First-wave feminism was a period of feminist activity and thought that occurred during the 19th and early 20th century throughout the Western world. It focused on legal issues, primarily on securing women’s right to vote. The term first-wave feminism itself was coined by journalist Martha Lear in a New York Times Magazine article in March 1968 entitled “The Second Feminist Wave: What do these women want?”First wave feminism is characterized as focusing on the fight for women’s political power, as opposed to de facto unofficial inequalities. While the wave metaphor is well established, including in academic literature, it has been criticized for creating a narrow view of women’s liberation that erases the lineage of activism and focuses on specific visible actors.

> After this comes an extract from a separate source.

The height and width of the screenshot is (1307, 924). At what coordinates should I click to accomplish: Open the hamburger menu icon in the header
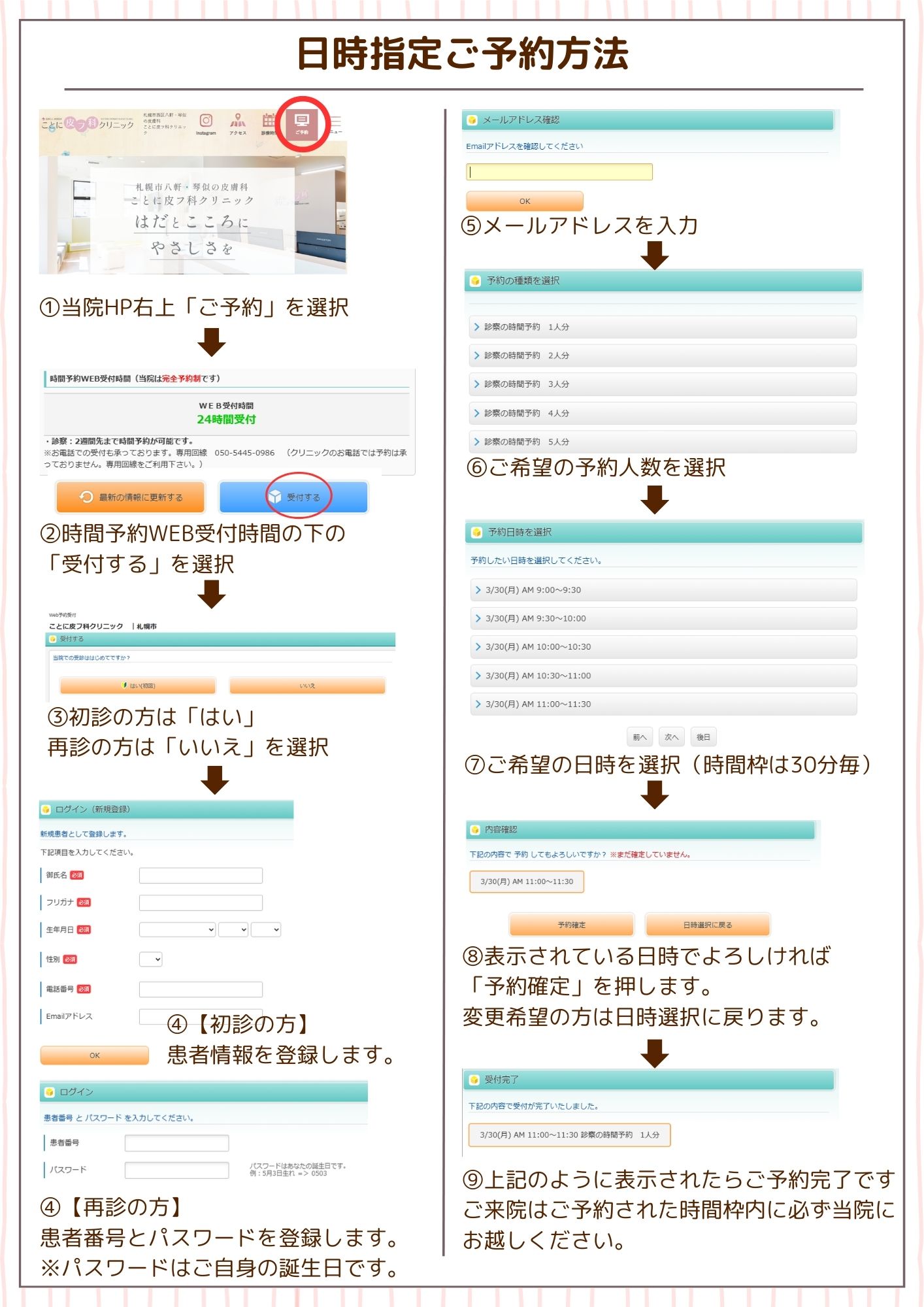[x=336, y=122]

The second wave of feminism is a women’s movement for equality in Western Europe and the United States, which began in the 1960s, by analogy with the suffragist movement at the turn of the 19th and 20th centuries. (first wave of feminism – see Feminism). The revival of the women’s movement was served by: the struggle for the civil rights of the black population of the United States, the leftist student movement in the West as a whole, the campaign against the Vietnam War. A significant role was played by socio-economic changes in Western society in the middle of the twentieth century: 1) the invention of effective contraceptives, which gave women control over reproductive function; 2) a significant increase in female employment; 3) increase in the number of women in higher education.
Third wave feminism is a term that has been identified with several branches of feminist activity and research, the exact historical scope of which is a matter of debate, but usually refers to the period from the early 1990s to the early 2010s. The term “third wave feminism” was coined by Rebecca Walker in a 1992 essay. Third-wave feminists believed that further changes were needed in stereotyping, media portrayals, and the designation of women in language. The ideology of the third wave focused on a more post-structuralist interpretation of gender and sexuality. Third wave feminist theories included elements of queer theory, antiracism, womanism, postcolonial theory, existentialism, transcendalism, postmodernism, transnationalism, cyberfeminism, ecofeminism, individualist feminism, transgender issues, etc.
Since about 2013, the next phase has begun – the fourth wave of feminism.